Still, the policy is welcome news: “Cybercrime cartels and spies have been operating with relative impunity for decades. I commend the administration on mandating cybersecurity requirements for critical infrastructures,” Kellermann said. “This will enhance our defensive posture against systemic destructive attacks. These bold steps coupled with the unprecedented level of information sharing buttress our Nation’s national and economic security.”
Good news for enterprises
With regards to what the strategy means for enterprises, Kellermann said “critical infrastructures will finally have to comply with minimum cybersecurity requirements,” but that traditional enterprises will benefit the most from the administration’s efforts to secure the software supply chain.
“Specifically, the creation of a liability regime for software vendors which will inherently improve the security of software,” he explained.
As far as Kellermann’s comments about "taking the gloves off," he believes the strategy “has fangs.”
“The [National Security Agency (NSA)] and FBI will now disrupt and degrade the forums and the [command-and-control] of the cybercrime cartels,” he said. “This will force the adversary to play defense for once.
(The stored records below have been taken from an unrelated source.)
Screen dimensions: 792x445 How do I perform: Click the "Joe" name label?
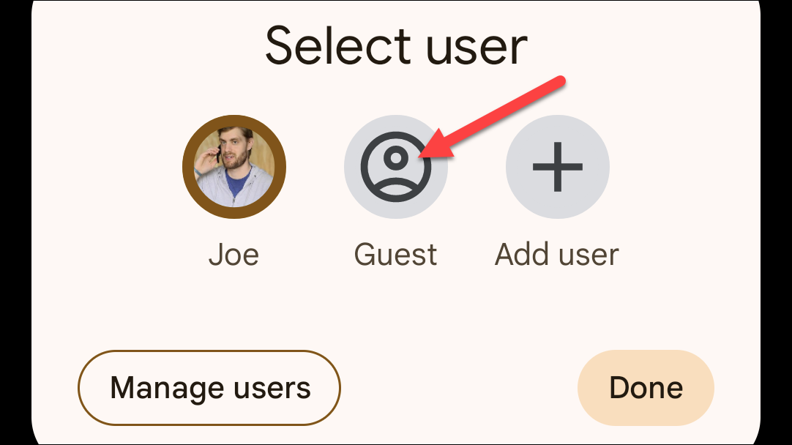coord(234,255)
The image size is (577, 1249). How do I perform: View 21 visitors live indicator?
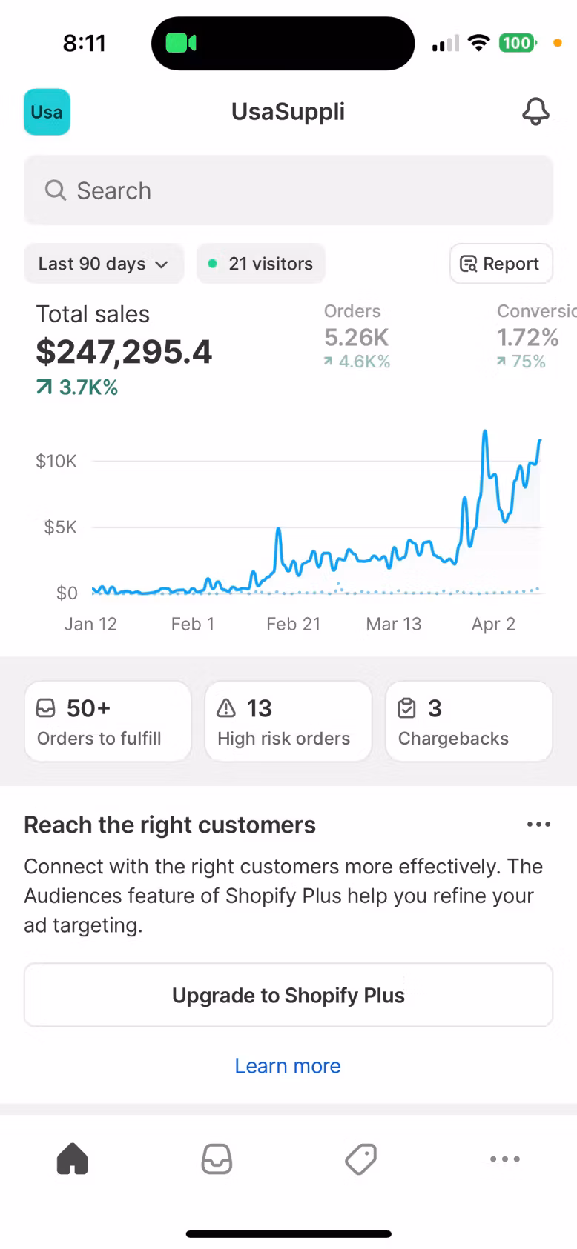(261, 264)
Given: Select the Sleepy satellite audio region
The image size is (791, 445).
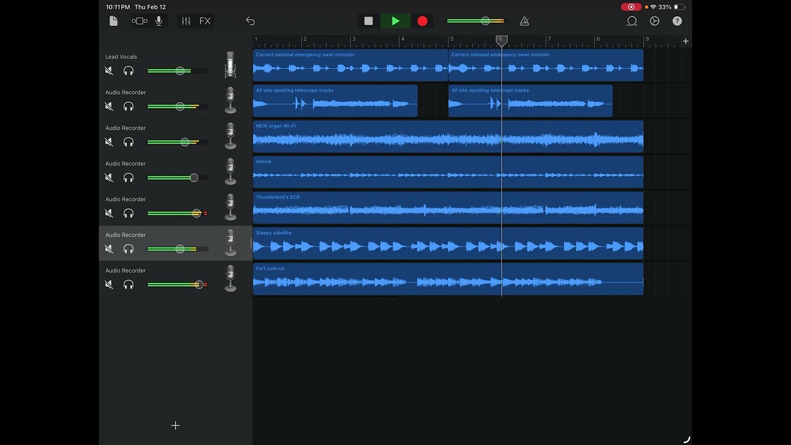Looking at the screenshot, I should click(448, 243).
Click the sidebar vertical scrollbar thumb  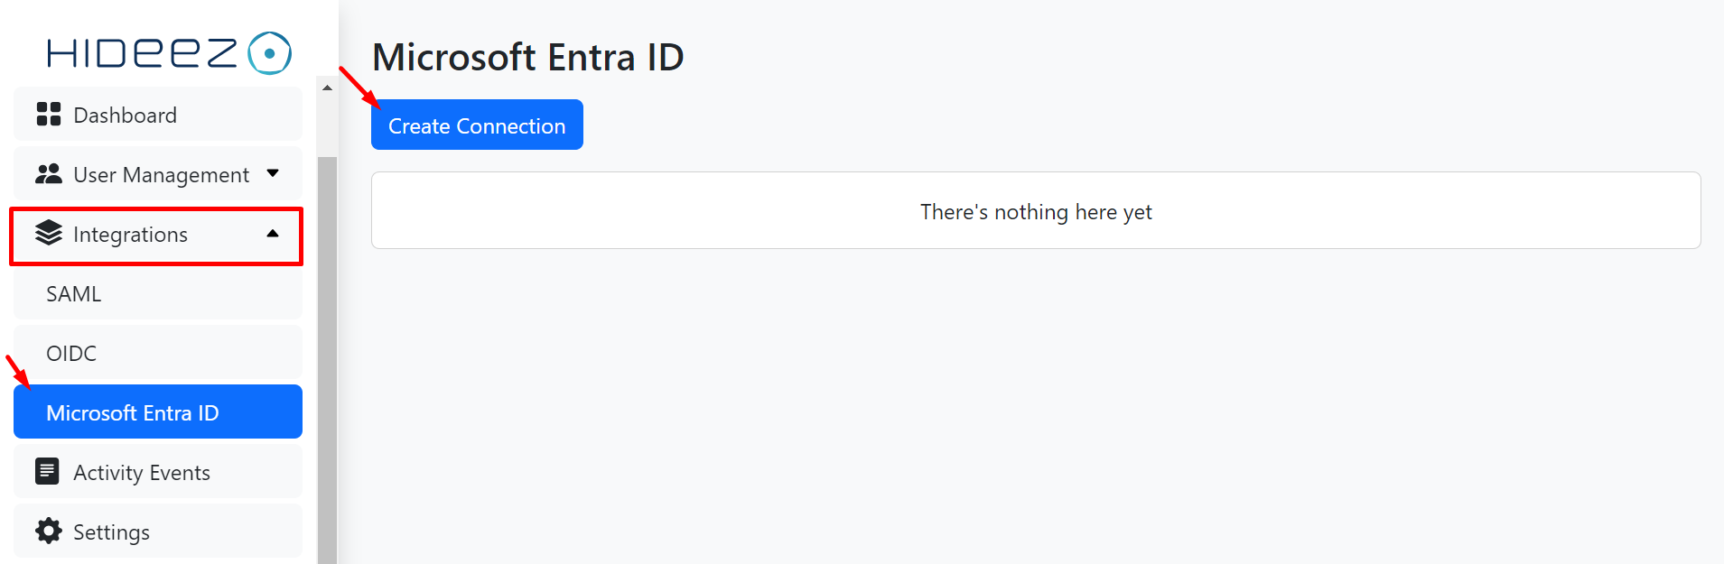pyautogui.click(x=327, y=360)
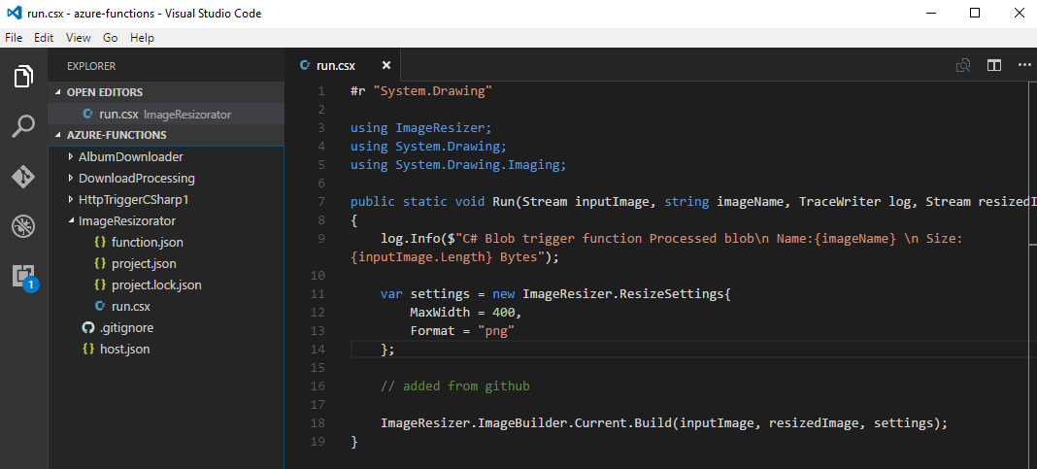Open the Explorer view in activity bar

coord(23,76)
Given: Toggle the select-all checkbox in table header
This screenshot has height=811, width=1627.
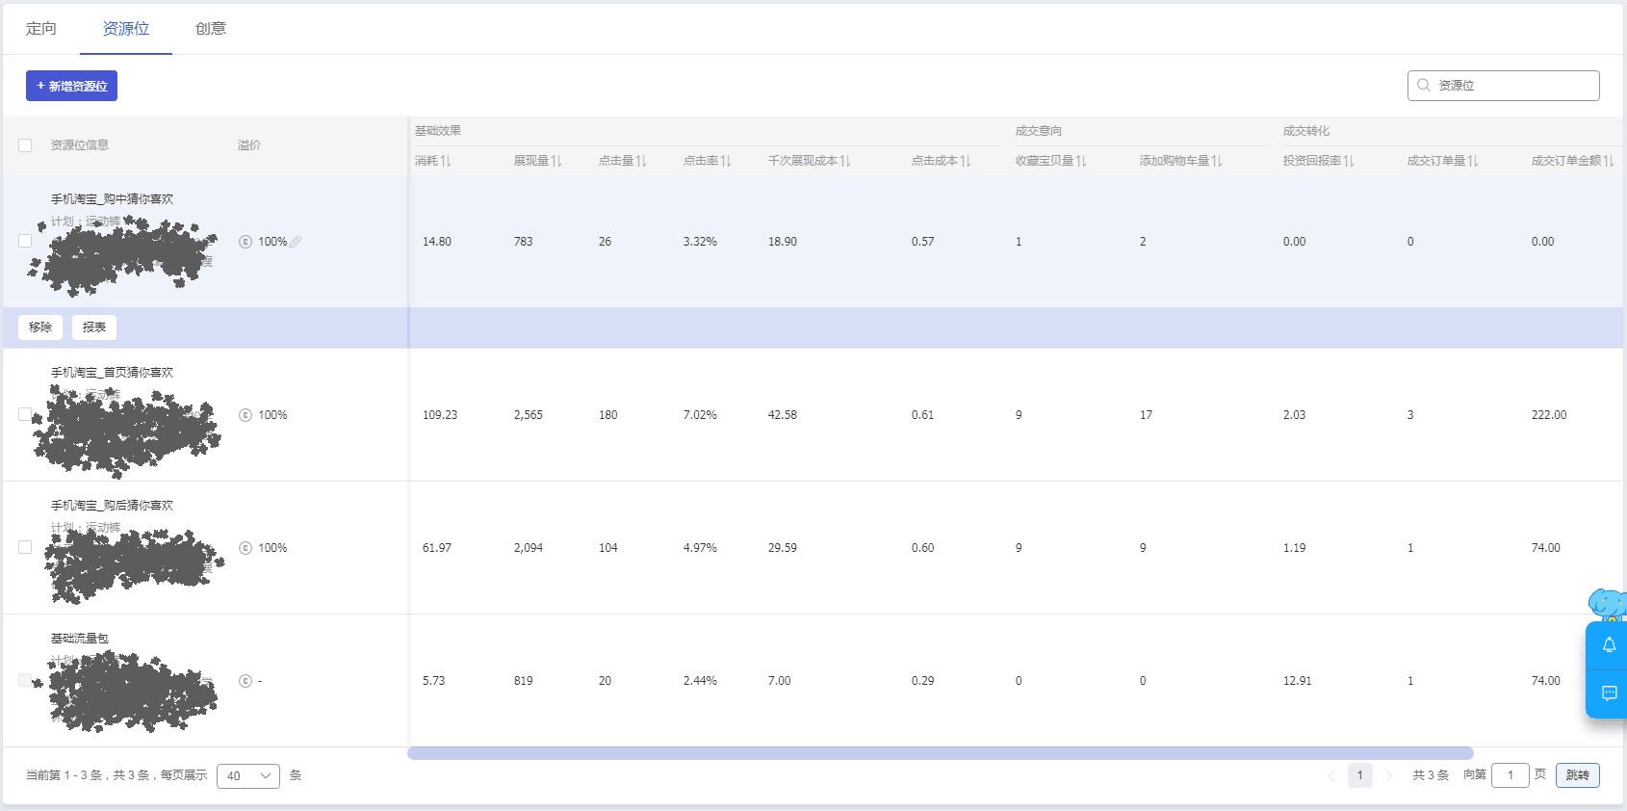Looking at the screenshot, I should [x=25, y=145].
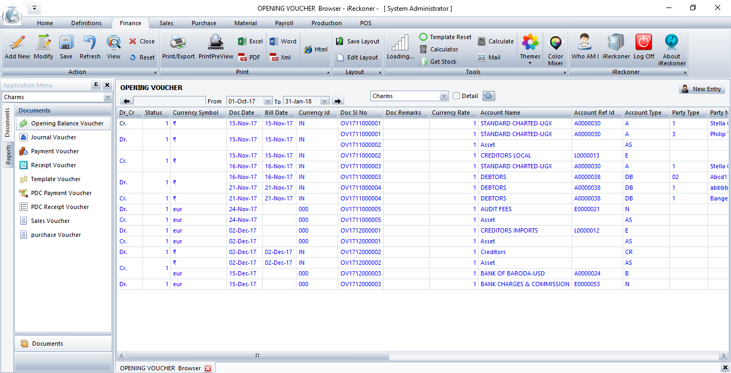Screen dimensions: 731x373
Task: Switch to the Sales ribbon tab
Action: pos(166,23)
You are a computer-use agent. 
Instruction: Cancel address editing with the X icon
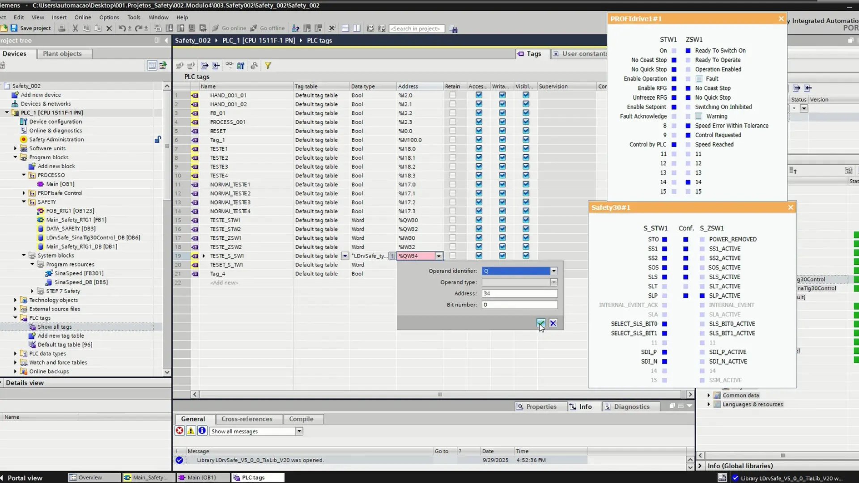pyautogui.click(x=553, y=323)
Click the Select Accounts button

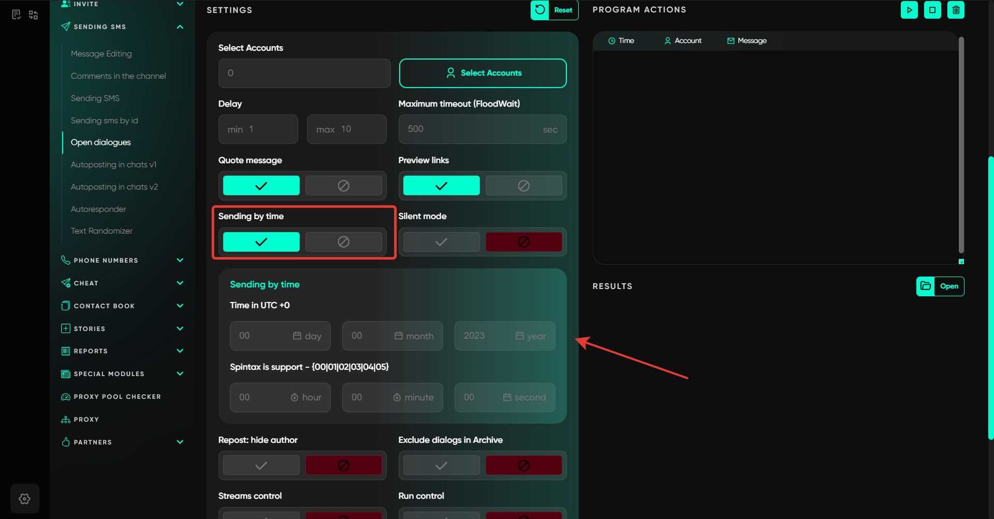pyautogui.click(x=483, y=73)
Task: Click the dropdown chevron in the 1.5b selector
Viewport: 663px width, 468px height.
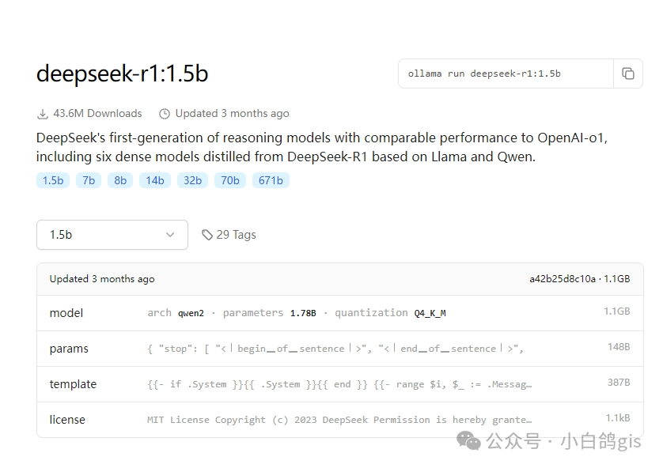Action: (x=170, y=235)
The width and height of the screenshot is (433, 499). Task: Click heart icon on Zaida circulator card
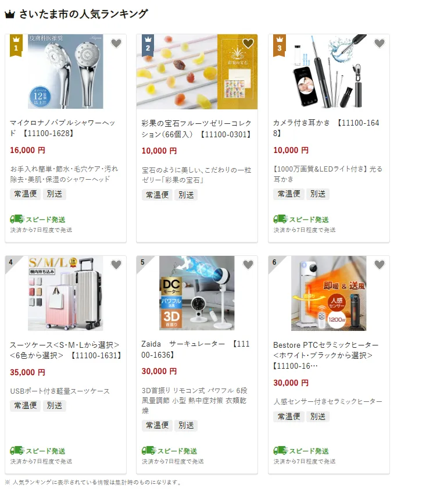pyautogui.click(x=248, y=265)
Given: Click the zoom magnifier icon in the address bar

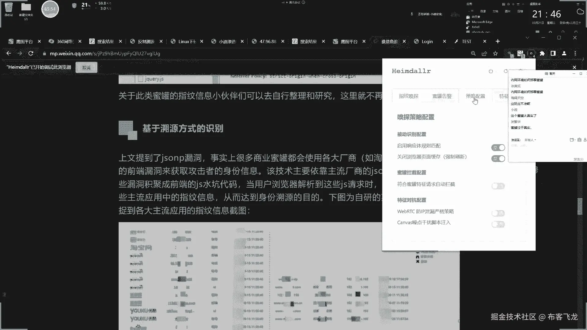Looking at the screenshot, I should [473, 53].
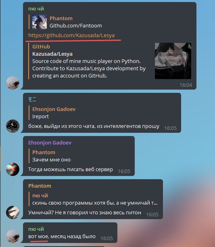Open the github.com/Kazusada/Lesya link

tap(71, 35)
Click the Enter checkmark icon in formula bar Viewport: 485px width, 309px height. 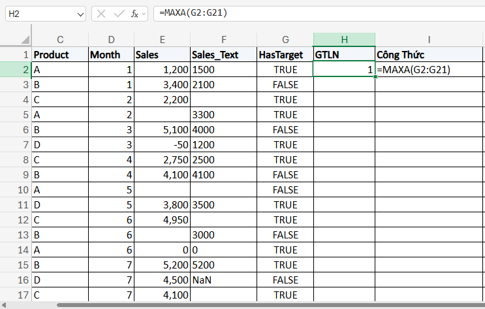coord(118,13)
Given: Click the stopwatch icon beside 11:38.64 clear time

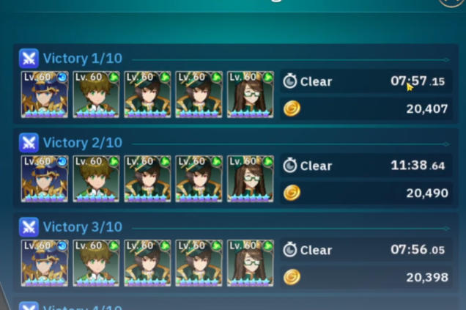Looking at the screenshot, I should pyautogui.click(x=289, y=166).
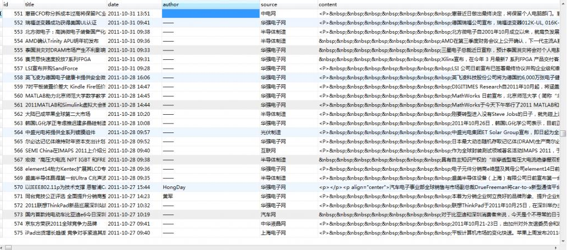Select the highlighted 'author' column header
This screenshot has height=250, width=567.
[x=210, y=4]
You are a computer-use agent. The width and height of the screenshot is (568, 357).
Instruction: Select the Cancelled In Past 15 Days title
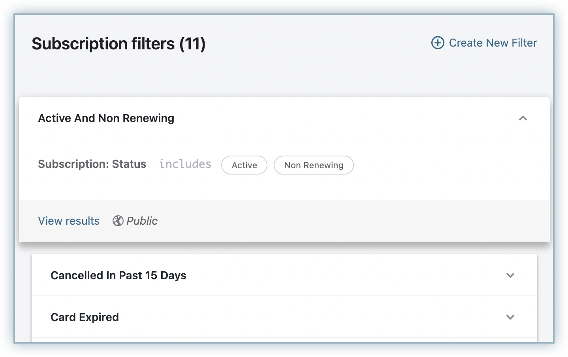[118, 275]
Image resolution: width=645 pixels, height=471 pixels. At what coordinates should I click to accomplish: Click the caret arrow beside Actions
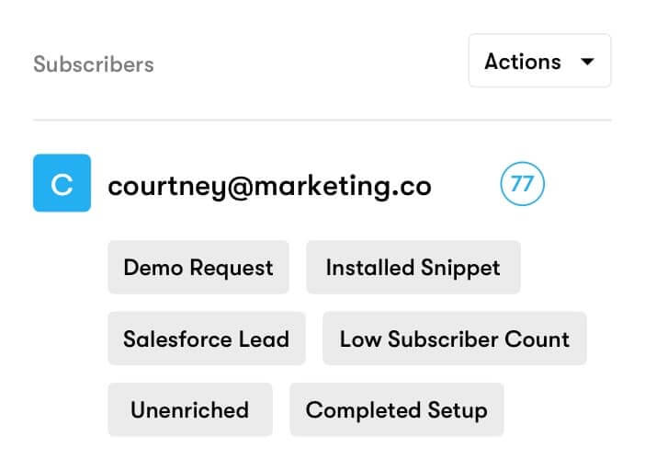coord(588,63)
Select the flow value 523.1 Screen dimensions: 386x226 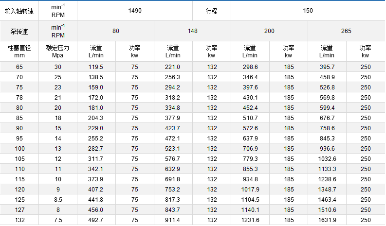pos(173,149)
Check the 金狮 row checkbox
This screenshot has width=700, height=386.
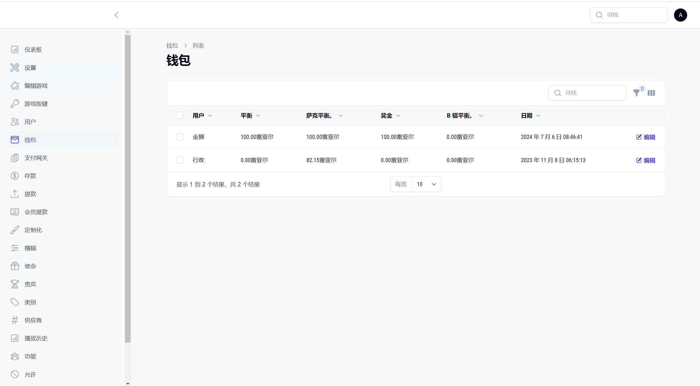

Through SIGNET and proportionate cyberattacks Russia and Chinese cyberspies will be confronted. A reckoning has begun.”
Are YOUR apps safe?
It’s about time, said Contrast Chief Marketing Officer Tara Ryan. “A decade ago we started to worry about smart devices and IOT posing a security risk — one where your smart refrigerator could get hacked. Today we live on millions of applications, and exchange tremendous personal value from the digital experiences provided by the brands we love most.
“Are your apps running safe? If not, you better find out," Ryan urged consumers "Ask the brand that built them. We all live through applications — getting loans, paying bills, making health decisions and communicating with the people we love. Make sure the banks, healthcare providers and retailers you give your personal data to have built the app you use daily, safely and also make sure they can prove it to you."
Hackers today know all too well the vulnerabilities in the Software Development Lifecycle (SDLC), Ryan stressed, and they’re “excited” to exploit it, from the far left — as in, when software is still in development — and all the way to the right, through the production cycle when software with known vulnerabilities gets released to consumers.
“Sure, we all buy a car now knowing it, and we can get harmed in an accident, but in the same way we trust the brand to initiate a safety recall to protect their customer, shouldn't we expect the same from banks and more brands that ask us to drive our lives through their apps?” she asked.
“Governments are getting involved,” she said. The best brands are too. So should you. Demand secure apps.”